Irritable bowel syndrome (IBS) is a disorder of the digestive system that causes disturbances in the bowel habits of those affected and can also cause problems such as abdominal pain, cramps, heaviness or bloating. Disturbances in bowel habits can mean any of the following – a change in the frequency of stool, a change in its form, or the need for excessive straining. This can range from diarrhea to difficult constipation. More common in women than men, IBS can be effectively managed by making certain lifestyle changes and controlling triggers such as stress. (Also Read: Ayurveda Tips For IBS: Keep Stomach Problems Away With These Useful Hacks)
what causes ibs
“Our digestive system, similar to our brain, has its own nerves and signal transmitters to send messages to the nerves within its components, which is why it is also called the second brain. IBS is a disorder characterized by a discrepancy between axons. It arises when Dr. Shankar Zanwar, Consultant Gastroenterologist at Wockhardt Hospital says, “of the brain – the nerves of the visceral and proper of the intestine. The exact cause of this disturbance is not known, but triggers such as stress, infection, medications, hormonal changes and type of food are well documented.” , Mumbai Central.
IBS. symptoms of
Diarrhea, constipation, feeling of incomplete bowel movement that feels like you still need to defecate even after doing it, gas, abdominal pain, feeling of bloating in the abdomen, abdominal cramps are some of the symptoms of the disorder.
how to deal with ibs
Dr. Shankar Janwar suggests lifestyle changes that can help deal with IBS.
1. Relieve Stress: Stress is one of the biggest reasons for triggering IBS. Indulging yourself in activities that you enjoy, which means pursuing your hobbies, is one of the easiest stress relievers. It can take your troubled mind away from the gut. As mentioned above, IBS is a disease of the disturbed gut-brain axis.
2. IBS DiaryIt is always a good idea to keep a diary that records what you eat, how you feel after an unusual or specific food item, and the tendency of your bowel symptoms which can include stool frequency and stool form. . This will give both the patient and the caregiver a clear idea about the best treatment and diet plan.
3. Food Intolerance: These days there is a lot of hype about ‘Food Intolerance Testing’. An easy way to deal with IBS is to maintain a food diary if an unusual food has triggered your symptoms and eliminate it from the diet. Common culprits are dairy products, wheat, some fruits (apples, mangoes, cherries, watermelon), onions, cabbage, beans and nuts.

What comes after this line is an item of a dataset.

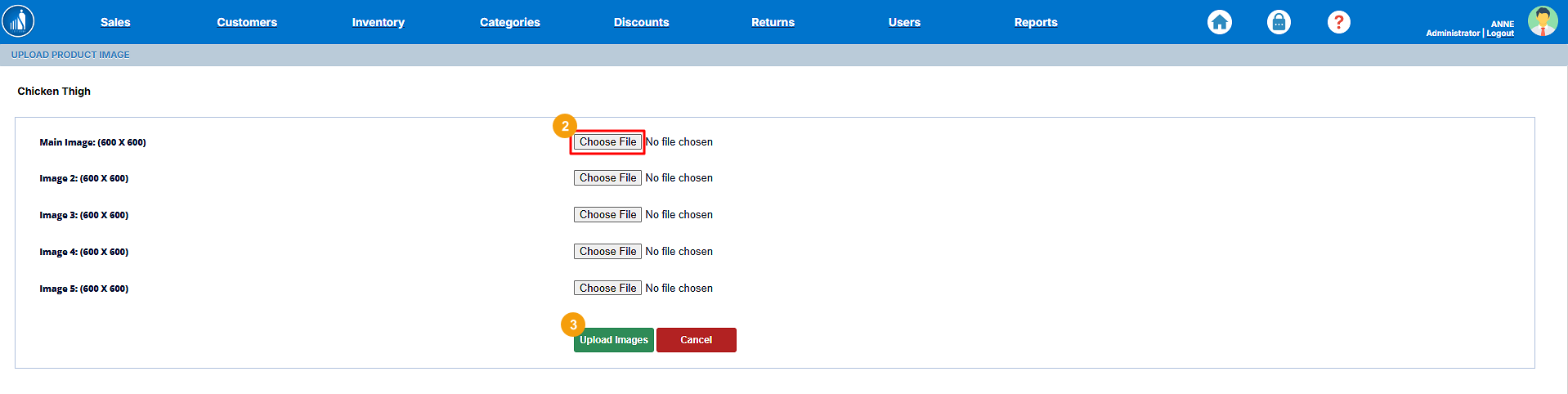Open the Reports menu
This screenshot has height=394, width=1568.
[1036, 22]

4. Diet: The specific diet varies from person to person and also depends on the predominant type of IBS. If you have constipation-type IBS, a high-fiber diet of whole fruits (with the skin on), legumes, prunes, and grains is helpful. Patients with diarrhea-type IBS should avoid dairy products as well as the items mentioned to manage constipation-type IBS. They can switch to non-wheat cereals, non-dairy milks like soy milk or almond milk etc.
Changing the timing of your breakfast before having a bowel movement can also improve constipation-type IBS because it gives your bowel a kick to expel the contents. You should drink enough water which will help your stool pass easily when you are constipated and avoid dehydration in case of diarrhea.

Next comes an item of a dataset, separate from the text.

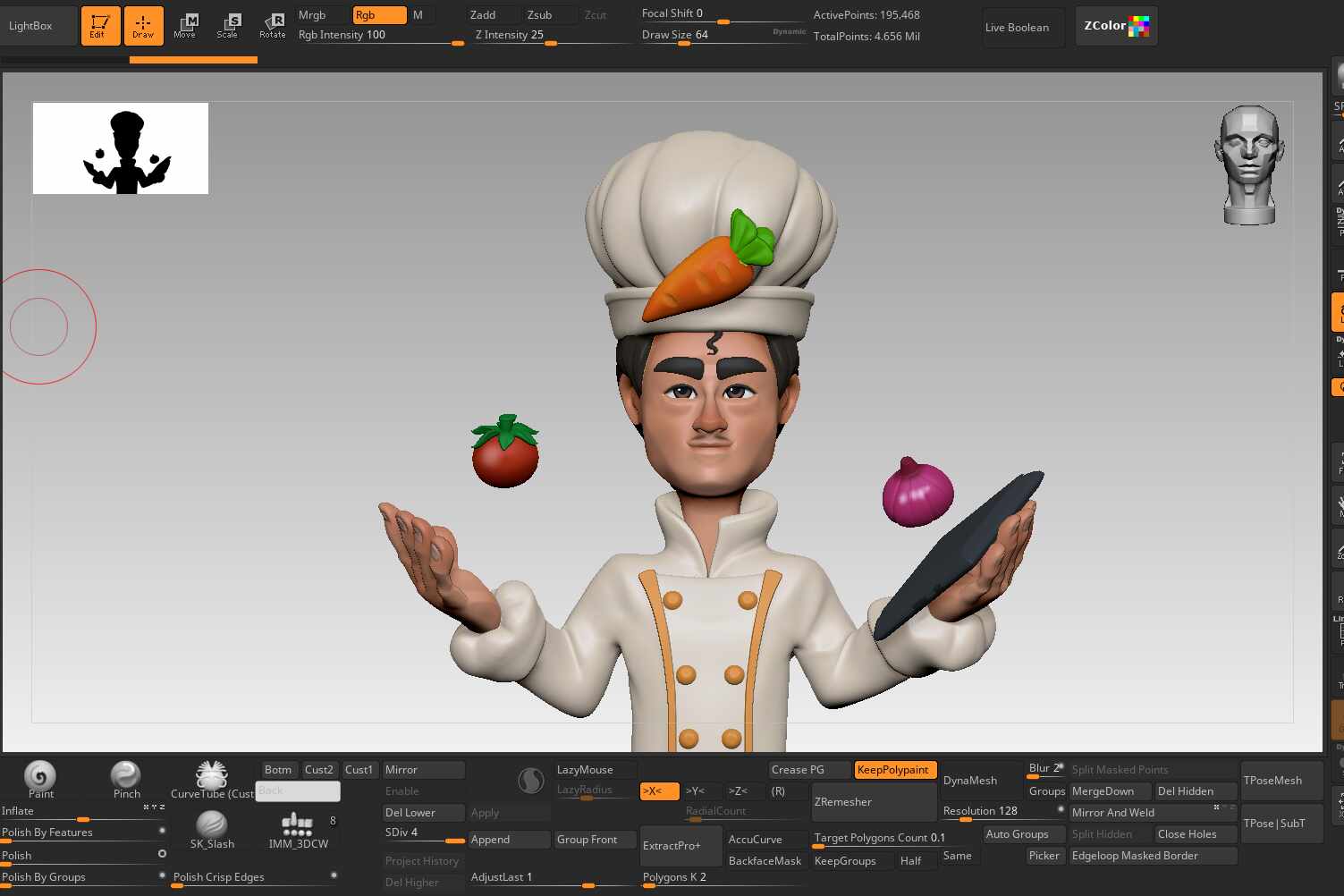This screenshot has width=1344, height=896.
Task: Toggle Rgb paint mode
Action: point(379,15)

5. Exercise: Abundant research is now available to show that exercise reduces symptoms of anxiety and depression as well as improves IBS symptoms. You should aim for 15-30 minutes of moderate exercise at least 5 days per week.
6. Unhealthy Habits: Cessation of alcohol and smoking will certainly improve your colic symptoms. Excessive coffee and tea can worsen diarrhea-type constipation and aggravate heartburn symptoms.